Ce lundi, Emmanuel Macron achevait sa tournée des vingt-six capitales européennes par la Hongrie : à l’occasion du sommet des pays de Visegrád dont la Hongrie assure la présidence, Emmanuel Macron entendait placer cette rencontre sous le signe de la realpolitik. Finies, pour aujourd’hui du moins, les diatribes enflammées contre la lèpre populiste et autres combats, « de toutes ses forces contre l’extrême droite ». Alors que la Commission européenne est prête à enclencher une procédure de « conditionnalité » des versements du Plan de relance au respect de l’État de droit en Pologne et en Hongrie, que du haut de son palais de verre elle estime bafoué, Emmanuel Macron, fidèle à sa stratégie du « en même temps », semble renouer avec la diplomatie bilatérale. Un peu comme lors de la signature du traité du Quirinal « pour une coopération bilatérale renforcée » signé le 26 novembre dernier à Rome.

Rappelons que ces « entorses à l’État de droit » reprochées à la Pologne et à la Hongrie sont, en réalité, l’inscription de la famille naturelle comme seule reconnue dans la Constitution hongroise, la loi visant à interdire toute propagande LGBT auprès des mineurs et, donc, dans les écoles, la réforme de la Justice polonaise et la prétendue restriction de liberté de la presse. Notons que Reporters sans frontières comme le lobby de la Budapest Pride mettaient la pression sur le Président français pour aborder ces sujets, cette dernière ayant même fait paraître une tribune à ce sujet dans le magazine Têtu.

Las ! Macron le matamore, l’européiste « du camp du progrès » s’est rendu sur les terres du chef de file des nationalistes européens pour des raisons… politiques.

Certes, il a commencé sa visite hongroise en allant se recueillir sur la tombe d’une opposante à Orbán.
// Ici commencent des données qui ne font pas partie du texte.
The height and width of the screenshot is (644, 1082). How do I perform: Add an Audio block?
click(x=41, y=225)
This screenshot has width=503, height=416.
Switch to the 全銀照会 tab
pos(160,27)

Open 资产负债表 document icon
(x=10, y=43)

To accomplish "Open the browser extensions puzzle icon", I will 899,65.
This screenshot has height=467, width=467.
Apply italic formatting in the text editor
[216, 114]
Certes, il rencontrera aussi Péter Márki-Zay, chef de file et candidat unique de l'opposition qui espère, aux législatives d'avril 2022, vaincre Viktor Orbán : mais celui-ci n’a-t-il pas reçu Marine Le Pen en octobre et Éric Zemmour en septembre ? C’est de bonne guerre, pourrait-on dire.

Il n’empêche que cette rencontre, pour l’instant, se veut apaisée. Des esprits chagrins disent que Viktor Orbán, qui doit comme Emmanuel Macron affronter des élections décisives en avril 2022, a grand besoin de l'accolade macronienne.
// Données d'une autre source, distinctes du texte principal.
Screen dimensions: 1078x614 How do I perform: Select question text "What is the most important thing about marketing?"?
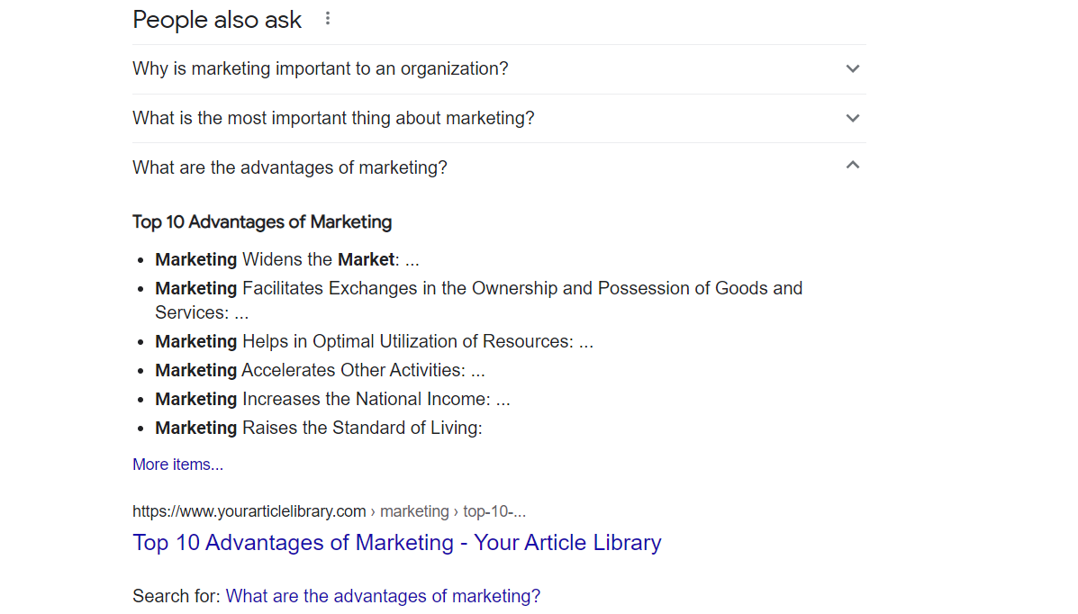point(333,118)
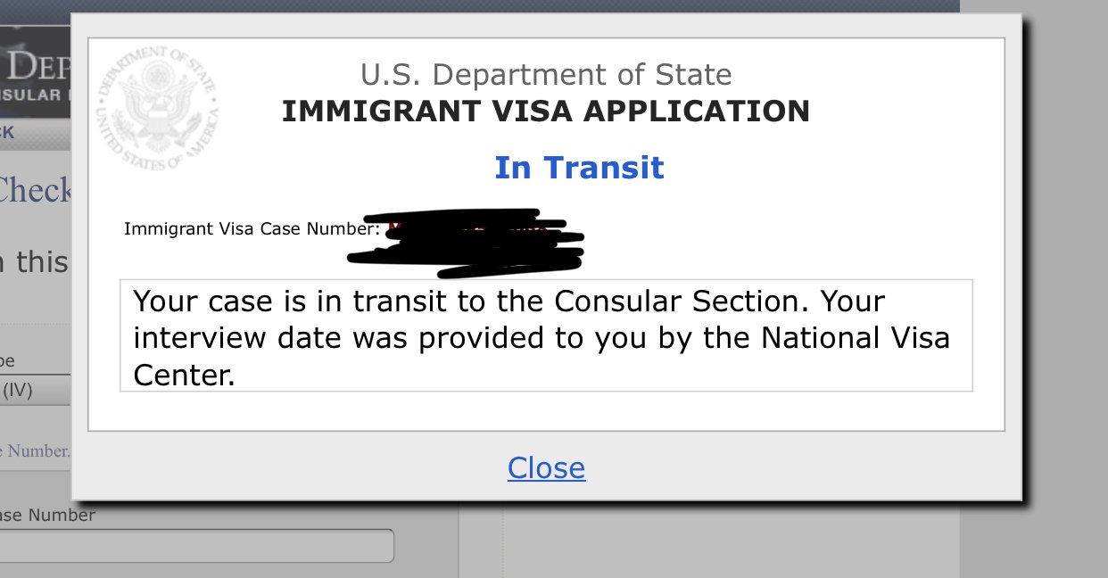
Task: Click the partially hidden Check heading
Action: (36, 189)
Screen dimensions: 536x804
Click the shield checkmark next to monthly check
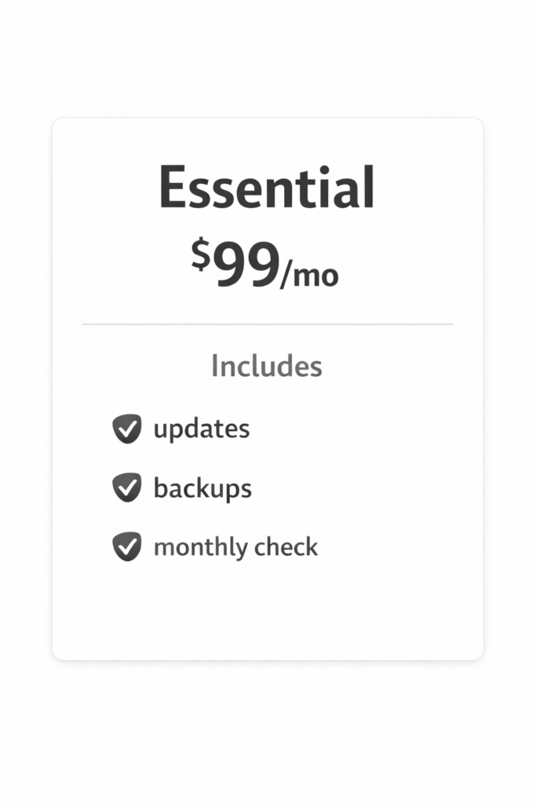[x=126, y=546]
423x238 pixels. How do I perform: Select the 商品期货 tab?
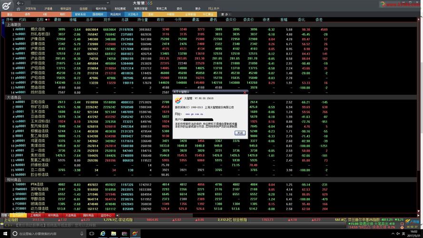(x=115, y=14)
Et si c’était l’inverse ? Car c’est plutôt Emmanuel Macron qui, à Budapest, déroule une véritable opération séduction à l’égard de Viktor Orbán. Lors de leur déclaration conjointe, lundi après-midi, Viktor Orbán, de bon gré, a fait siennes les paroles du Président français : « Nous sommes adversaires politiques et partenaires européens », avant d’appeler de ses vœux une coopération franco-hongroise, dans le cadre européen, pour une stratégie de défense et une politique énergétique incluant le nucléaire, conditions d’autonomie et d’indépendance stratégiques. « Je pense que nous allons avoir de très belles négociations cet après-midi, soyez le bienvenu chez nous. » En effet, comme le rapporte L’Express (dans un article du 13 décembre), « près de la moitié de l'électricité hongroise est produite par son unique centrale, Paks, où intervient le français Framatome ».
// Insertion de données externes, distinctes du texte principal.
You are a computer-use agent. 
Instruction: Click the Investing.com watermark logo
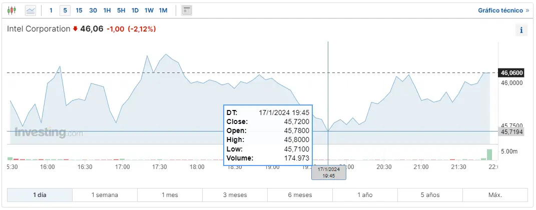(x=49, y=133)
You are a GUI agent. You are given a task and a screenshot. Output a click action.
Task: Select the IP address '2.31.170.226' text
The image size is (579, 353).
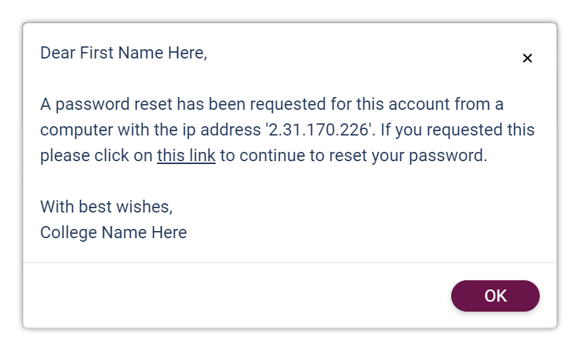[x=318, y=130]
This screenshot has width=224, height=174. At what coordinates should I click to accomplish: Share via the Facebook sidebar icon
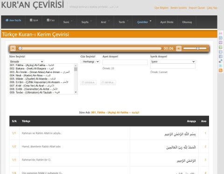click(220, 56)
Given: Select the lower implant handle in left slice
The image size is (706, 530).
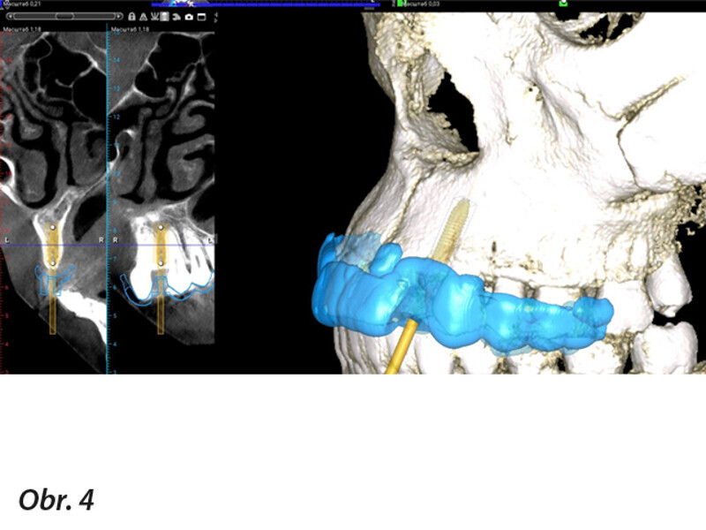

En répondant - et en tutoyant Orbán -, Emmanuel Macron survole littéralement la fameuse question idéologique de l’État de droit : « Je crois aussi à deux choses : d’abord la nécessité de respecter chacun des États membres dans le cadre d’une telle exigence et de comprendre comment ces tensions adviennent […] et de trouver par la discussion, le travail exigeant, le dialogue entre les États membres et avec les institutions, en particulier la Commission européenne mais aussi les juges européens et autres, un cheminement qui nous permette de tenir tous ensemble, fidèles à notre projet et respectueux les uns des autres. » Le minimum syndical exprimé dans le style ampoulé habituel d’Emmanuel Macron. Le Président français va même jusqu’à évoquer en ces termes la question migratoire : « J’espère trouver des points de convergence en matière de politique migratoire. Là aussi, par le passé, il y a eu des points de tension, mais ce que l’Europe a connu ces dernières semaines, et je pense notamment à nos collègues polonais, est de nature à repenser notre organisation commune, pour mieux prévenir les flux migratoires, protéger nos frontières extérieures et réussir à trouver les voies et moyens d’une coopération plus efficace entre Européens sur ce sujet. » On peut évidemment penser qu’il se paie de mots, mais Emmanuel Macron, qui veut clairement faire de la présidence française de l’Union européenne un tremplin pour l’élection présidentielle, n’a aucun intérêt à ce qu’elle soit émaillée de tensions. De plus, pour dérouler son projet des six prochains mois en Europe, il a besoin du soutien ou, éventuellement, de la neutralité de Viktor Orbán : comme le dit Sébastien Maillard, directeur de l’Institut Jacques-Delors dans L’Express du 9 décembre, « il possède un pouvoir de nuisance sur les projets qui nécessitent l'unanimité des vingt-sept ».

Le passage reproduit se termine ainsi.